*** Opening Data ***

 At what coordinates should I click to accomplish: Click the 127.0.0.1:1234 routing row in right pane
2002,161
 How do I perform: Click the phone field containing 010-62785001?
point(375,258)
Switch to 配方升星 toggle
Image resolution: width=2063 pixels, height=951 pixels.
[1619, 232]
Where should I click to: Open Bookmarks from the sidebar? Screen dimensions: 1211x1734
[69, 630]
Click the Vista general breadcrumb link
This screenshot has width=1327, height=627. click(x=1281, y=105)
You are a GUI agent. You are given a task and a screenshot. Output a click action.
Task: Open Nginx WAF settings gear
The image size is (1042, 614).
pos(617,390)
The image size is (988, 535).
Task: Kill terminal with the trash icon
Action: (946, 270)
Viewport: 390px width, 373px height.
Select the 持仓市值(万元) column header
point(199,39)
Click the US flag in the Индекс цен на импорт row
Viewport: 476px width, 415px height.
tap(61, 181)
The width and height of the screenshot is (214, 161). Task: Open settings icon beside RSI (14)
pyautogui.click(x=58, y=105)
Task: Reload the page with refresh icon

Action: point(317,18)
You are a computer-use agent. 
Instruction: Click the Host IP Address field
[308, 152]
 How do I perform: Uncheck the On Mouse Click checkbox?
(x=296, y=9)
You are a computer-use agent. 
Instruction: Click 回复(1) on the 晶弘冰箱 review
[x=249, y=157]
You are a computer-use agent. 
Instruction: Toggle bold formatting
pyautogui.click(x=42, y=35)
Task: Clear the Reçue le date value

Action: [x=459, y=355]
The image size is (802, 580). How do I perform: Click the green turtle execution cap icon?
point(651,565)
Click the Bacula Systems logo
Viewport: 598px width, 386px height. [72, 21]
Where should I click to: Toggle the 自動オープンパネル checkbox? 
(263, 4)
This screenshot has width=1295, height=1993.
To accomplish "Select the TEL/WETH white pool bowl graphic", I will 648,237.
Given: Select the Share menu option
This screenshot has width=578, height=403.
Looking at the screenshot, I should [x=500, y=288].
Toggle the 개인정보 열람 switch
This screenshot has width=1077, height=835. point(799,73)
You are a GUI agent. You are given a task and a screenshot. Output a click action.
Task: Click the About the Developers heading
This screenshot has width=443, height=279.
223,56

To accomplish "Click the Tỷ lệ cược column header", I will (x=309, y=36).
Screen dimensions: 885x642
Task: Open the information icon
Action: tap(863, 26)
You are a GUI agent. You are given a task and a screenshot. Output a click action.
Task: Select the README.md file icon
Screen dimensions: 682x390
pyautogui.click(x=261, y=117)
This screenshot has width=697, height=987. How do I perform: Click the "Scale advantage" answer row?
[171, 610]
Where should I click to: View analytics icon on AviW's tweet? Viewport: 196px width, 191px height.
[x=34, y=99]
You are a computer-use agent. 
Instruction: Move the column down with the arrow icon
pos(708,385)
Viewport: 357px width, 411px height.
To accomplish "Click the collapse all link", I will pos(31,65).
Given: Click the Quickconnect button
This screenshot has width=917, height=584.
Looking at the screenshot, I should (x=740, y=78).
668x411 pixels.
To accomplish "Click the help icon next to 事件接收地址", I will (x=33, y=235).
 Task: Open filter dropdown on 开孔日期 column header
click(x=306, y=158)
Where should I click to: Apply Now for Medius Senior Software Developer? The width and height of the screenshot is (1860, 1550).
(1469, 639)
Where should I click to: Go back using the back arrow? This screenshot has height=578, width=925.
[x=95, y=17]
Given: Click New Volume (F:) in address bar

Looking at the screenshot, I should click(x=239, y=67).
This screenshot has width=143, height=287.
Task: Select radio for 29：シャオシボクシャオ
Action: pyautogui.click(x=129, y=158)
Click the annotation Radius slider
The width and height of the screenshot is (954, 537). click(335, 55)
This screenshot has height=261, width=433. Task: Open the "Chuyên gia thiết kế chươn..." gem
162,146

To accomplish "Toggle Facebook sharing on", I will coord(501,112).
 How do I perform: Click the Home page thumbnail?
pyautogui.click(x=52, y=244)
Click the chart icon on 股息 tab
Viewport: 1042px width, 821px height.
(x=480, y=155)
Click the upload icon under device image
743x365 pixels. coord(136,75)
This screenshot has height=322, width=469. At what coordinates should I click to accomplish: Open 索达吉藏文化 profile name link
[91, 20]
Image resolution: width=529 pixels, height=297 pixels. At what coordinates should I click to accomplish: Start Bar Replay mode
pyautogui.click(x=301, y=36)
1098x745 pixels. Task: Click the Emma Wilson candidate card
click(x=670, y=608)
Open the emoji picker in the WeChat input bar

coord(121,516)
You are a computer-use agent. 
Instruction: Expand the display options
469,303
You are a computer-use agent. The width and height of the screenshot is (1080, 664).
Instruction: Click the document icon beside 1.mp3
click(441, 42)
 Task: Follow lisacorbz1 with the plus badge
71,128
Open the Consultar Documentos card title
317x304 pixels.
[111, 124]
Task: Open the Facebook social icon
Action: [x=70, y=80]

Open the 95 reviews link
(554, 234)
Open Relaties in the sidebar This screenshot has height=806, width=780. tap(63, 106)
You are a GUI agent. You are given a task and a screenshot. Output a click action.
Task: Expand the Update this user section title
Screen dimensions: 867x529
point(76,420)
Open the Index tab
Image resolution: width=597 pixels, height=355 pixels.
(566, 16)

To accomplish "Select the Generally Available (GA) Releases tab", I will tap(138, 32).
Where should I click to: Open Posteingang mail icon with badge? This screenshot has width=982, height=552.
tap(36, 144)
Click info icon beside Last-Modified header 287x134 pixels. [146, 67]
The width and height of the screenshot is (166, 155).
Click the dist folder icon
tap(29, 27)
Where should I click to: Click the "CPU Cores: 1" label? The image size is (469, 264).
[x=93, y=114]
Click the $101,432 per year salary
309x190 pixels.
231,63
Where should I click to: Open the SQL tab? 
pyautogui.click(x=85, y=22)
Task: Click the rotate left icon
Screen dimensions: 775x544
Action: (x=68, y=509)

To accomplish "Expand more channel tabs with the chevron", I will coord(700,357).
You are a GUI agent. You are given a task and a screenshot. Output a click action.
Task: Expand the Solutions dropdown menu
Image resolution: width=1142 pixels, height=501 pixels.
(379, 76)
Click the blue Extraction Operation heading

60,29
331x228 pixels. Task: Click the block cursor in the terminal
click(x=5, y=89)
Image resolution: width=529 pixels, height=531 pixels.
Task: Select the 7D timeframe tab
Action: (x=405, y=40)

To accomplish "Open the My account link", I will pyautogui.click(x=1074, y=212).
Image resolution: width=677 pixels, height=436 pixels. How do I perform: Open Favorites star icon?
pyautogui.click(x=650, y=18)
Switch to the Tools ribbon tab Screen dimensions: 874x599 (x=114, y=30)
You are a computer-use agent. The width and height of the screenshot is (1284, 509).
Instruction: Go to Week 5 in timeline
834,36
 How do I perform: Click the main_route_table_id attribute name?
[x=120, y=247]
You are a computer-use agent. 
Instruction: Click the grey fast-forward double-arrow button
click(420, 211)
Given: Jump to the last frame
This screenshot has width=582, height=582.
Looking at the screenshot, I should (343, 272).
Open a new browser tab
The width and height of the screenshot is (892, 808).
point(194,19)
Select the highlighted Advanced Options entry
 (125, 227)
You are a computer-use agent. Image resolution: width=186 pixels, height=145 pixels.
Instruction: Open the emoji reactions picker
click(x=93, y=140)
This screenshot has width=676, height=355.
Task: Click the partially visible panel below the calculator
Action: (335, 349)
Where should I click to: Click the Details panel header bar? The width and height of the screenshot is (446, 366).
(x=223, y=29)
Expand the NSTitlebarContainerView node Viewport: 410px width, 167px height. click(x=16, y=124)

*** Closing Data ***

● Assigned task:
From the data above, state how many lines contain the string "menu", offering no other words.

● Solution for this exercise:
2